+++ THE INPUT

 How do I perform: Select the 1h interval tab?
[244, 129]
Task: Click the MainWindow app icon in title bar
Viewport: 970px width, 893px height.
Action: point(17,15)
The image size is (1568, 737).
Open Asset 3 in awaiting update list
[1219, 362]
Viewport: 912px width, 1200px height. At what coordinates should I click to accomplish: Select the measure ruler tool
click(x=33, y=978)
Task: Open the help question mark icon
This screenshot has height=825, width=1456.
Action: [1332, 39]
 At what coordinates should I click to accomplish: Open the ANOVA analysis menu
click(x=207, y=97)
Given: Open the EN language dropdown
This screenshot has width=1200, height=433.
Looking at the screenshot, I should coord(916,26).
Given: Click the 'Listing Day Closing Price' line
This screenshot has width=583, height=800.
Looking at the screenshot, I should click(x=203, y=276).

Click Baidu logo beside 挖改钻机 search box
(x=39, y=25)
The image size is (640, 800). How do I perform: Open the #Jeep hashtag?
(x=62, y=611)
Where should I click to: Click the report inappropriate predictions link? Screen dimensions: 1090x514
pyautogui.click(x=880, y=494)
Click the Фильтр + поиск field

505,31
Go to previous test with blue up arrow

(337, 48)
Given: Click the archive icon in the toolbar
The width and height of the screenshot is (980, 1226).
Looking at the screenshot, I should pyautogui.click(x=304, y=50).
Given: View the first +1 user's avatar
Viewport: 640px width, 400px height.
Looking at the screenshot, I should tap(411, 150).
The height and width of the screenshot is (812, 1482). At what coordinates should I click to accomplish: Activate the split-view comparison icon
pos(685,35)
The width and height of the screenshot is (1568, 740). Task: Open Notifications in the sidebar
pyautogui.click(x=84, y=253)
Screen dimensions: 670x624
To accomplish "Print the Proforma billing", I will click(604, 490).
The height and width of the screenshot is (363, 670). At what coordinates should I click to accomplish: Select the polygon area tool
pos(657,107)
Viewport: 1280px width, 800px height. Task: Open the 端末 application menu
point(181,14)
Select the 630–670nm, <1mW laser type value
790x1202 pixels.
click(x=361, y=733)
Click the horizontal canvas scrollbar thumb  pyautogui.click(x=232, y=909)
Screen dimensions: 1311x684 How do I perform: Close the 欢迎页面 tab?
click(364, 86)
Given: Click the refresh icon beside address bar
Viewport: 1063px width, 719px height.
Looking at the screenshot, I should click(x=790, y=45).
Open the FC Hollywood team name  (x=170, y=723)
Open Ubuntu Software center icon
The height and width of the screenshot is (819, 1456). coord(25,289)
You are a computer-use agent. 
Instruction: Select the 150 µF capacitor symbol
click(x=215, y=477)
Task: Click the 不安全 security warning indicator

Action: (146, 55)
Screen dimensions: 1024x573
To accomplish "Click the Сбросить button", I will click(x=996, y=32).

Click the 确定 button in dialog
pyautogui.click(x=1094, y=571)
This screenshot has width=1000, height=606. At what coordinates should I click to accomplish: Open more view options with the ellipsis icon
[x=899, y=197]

++++++

WRITTEN TASK >>
Edit all of the material above so that every "Screen dimensions" becomes "Display size", and keep everything else identical.

TASK OUTPUT >>
 How do I perform: Select the 1h interval tab?
[244, 129]
Task: Click the MainWindow app icon in title bar
Viewport: 970px width, 893px height.
Action: point(17,15)
The image size is (1568, 737).
Open Asset 3 in awaiting update list
[1219, 362]
Viewport: 912px width, 1200px height. At what coordinates should I click to accomplish: Select the measure ruler tool
click(x=33, y=978)
Task: Open the help question mark icon
This screenshot has height=825, width=1456.
Action: [1332, 39]
 At what coordinates should I click to accomplish: Open the ANOVA analysis menu
click(x=207, y=97)
Given: Open the EN language dropdown
This screenshot has width=1200, height=433.
Looking at the screenshot, I should coord(916,26).
Given: Click the 'Listing Day Closing Price' line
This screenshot has width=583, height=800.
Looking at the screenshot, I should click(x=203, y=276).

Click Baidu logo beside 挖改钻机 search box
(x=39, y=25)
The image size is (640, 800). How do I perform: Open the #Jeep hashtag?
(x=62, y=611)
Where should I click to: Click the report inappropriate predictions link? Display size: 1090x514
pyautogui.click(x=880, y=494)
Click the Фильтр + поиск field

505,31
Go to previous test with blue up arrow

(337, 48)
Given: Click the archive icon in the toolbar
The width and height of the screenshot is (980, 1226).
Looking at the screenshot, I should pyautogui.click(x=304, y=50).
Given: View the first +1 user's avatar
Viewport: 640px width, 400px height.
Looking at the screenshot, I should tap(411, 150).
The height and width of the screenshot is (812, 1482). At what coordinates should I click to accomplish: Activate the split-view comparison icon
pos(685,35)
The width and height of the screenshot is (1568, 740). Task: Open Notifications in the sidebar
pyautogui.click(x=84, y=253)
Display size: 670x624
To accomplish "Print the Proforma billing", I will click(604, 490).
The height and width of the screenshot is (363, 670). At what coordinates should I click to accomplish: Select the polygon area tool
pos(657,107)
Viewport: 1280px width, 800px height. Task: Open the 端末 application menu
point(181,14)
Select the 630–670nm, <1mW laser type value
790x1202 pixels.
click(x=361, y=733)
Click the horizontal canvas scrollbar thumb  pyautogui.click(x=232, y=909)
Display size: 1311x684 How do I perform: Close the 欢迎页面 tab?
click(364, 86)
Given: Click the refresh icon beside address bar
Viewport: 1063px width, 719px height.
Looking at the screenshot, I should click(x=790, y=45).
Open the FC Hollywood team name  (x=170, y=723)
Open Ubuntu Software center icon
The height and width of the screenshot is (819, 1456). coord(25,289)
You are a computer-use agent. 
Instruction: Select the 150 µF capacitor symbol
click(x=215, y=477)
Task: Click the 不安全 security warning indicator

Action: (146, 55)
Display size: 1024x573
To accomplish "Click the Сбросить button", I will click(x=996, y=32).

Click the 确定 button in dialog
pyautogui.click(x=1094, y=571)
This screenshot has width=1000, height=606. At what coordinates should I click to accomplish: Open more view options with the ellipsis icon
[x=899, y=197]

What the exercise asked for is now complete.